- Extract to read -
□ □ □ □

Now, that is not everybody up here, but it is too many up
here. And I would like to see hearings that actually are used
to actually explore and illuminate, learn more, question,
probe. So I hope these hearings will--that will be the purpose
they serve, not to simply reinforce already arrived at a priori
convictions, because of some other commitment we have made to
some intellectual pursuit that I don't share.
I have heard it is not perfect.
Chairman Royce. Will the gentleman yield?
Mr. Connolly. On your time.
Chairman Royce. We will have Secretary Kerry here----
Mr. Connolly. I know.
Chairman Royce [continuing]. Next week, along with the
Secretary of Energy and the Secretary of the Treasury on this,
just to----
Mr. Connolly. And I exempt--if I can have my time--but I
exempt the chairman from what I just said, because actually at
your opening query you brought up something that bothers me,
too, which is the non-identified inspection areas and that 24-
day period. I think that is a problem, and I think it has to be
addressed.
But that has nothing to do with the preconceived notion of
whether this is good or bad or hurt Israel or hurt U.S. or the
Saudis like it. The notion that people say, ``Death to
America'' in Iran, apparently we should never talk to them, we
should never have an agreement that, unrelated to that,
actually takes the nuclear equation or is proposed to take the
nuclear equation off the table.
What is U.S. interest? That is what we ought to be talking
about, and we ought to be hard-nosed about it. And we are all
going to come to different conclusions, but I really hope we
recalibrate and try to diffuse the politics here. I know that
is an impossible request.
But you were trying to point out and got interrupted, Mr.
Goldenberg, but, I mean, in the height of the Cold War, the
Soviet Union, the last time I checked--I am old enough to
remember--was dedicated to the proposition of destroying us and
capitalism. Does my memory fail me? I know you were young,
but----
Mr. Goldenberg. That is correct, sir.
Mr. Connolly. Yes. Did we have any kind of negotiations
with the Soviet Union?
Mr. Goldenberg. Sir, all the time, on all----
Mr. Connolly. All the time. Did we, including Ronald
Reagan, put the nuclear question front and center, irrespective
of, not in ignorance of, not to the exclusion of, human rights?
Mr. Goldenberg. Absolutely.
Mr. Connolly. Jewish immigration.
Mr. Goldenberg. Yes.
Mr. Connolly. Soviet misbehavior in other parts of the
world.
Mr. Goldenberg. Yes.
Mr. Connolly. Including arming elements that were fighting
us.
Mr. Goldenberg. Yes.
Mr. Connolly. Ah.
Mr. Dubowitz. Yes. But three treaties that were signed----
Mr. Connolly. Mr. Dubowitz, I have not asked you a
question.

□ □ □ □

- Raw data -
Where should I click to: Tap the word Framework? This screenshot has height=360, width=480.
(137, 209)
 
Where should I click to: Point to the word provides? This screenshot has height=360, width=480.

□ □ □ □

Copy everything in the hearing transcript from "Goldenberg, but, I" down to "of, human rights?", switching every "Soviet Union" to "USSR".

- Exercise answer -
Goldenberg, but, I mean, in the height of the Cold War, the
USSR, the last time I checked--I am old enough to
remember--was dedicated to the proposition of destroying us and
capitalism. Does my memory fail me? I know you were young,
but----
Mr. Goldenberg. That is correct, sir.
Mr. Connolly. Yes. Did we have any kind of negotiations
with the USSR?
Mr. Goldenberg. Sir, all the time, on all----
Mr. Connolly. All the time. Did we, including Ronald
Reagan, put the nuclear question front and center, irrespective
of, not in ignorance of, not to the exclusion of, human rights?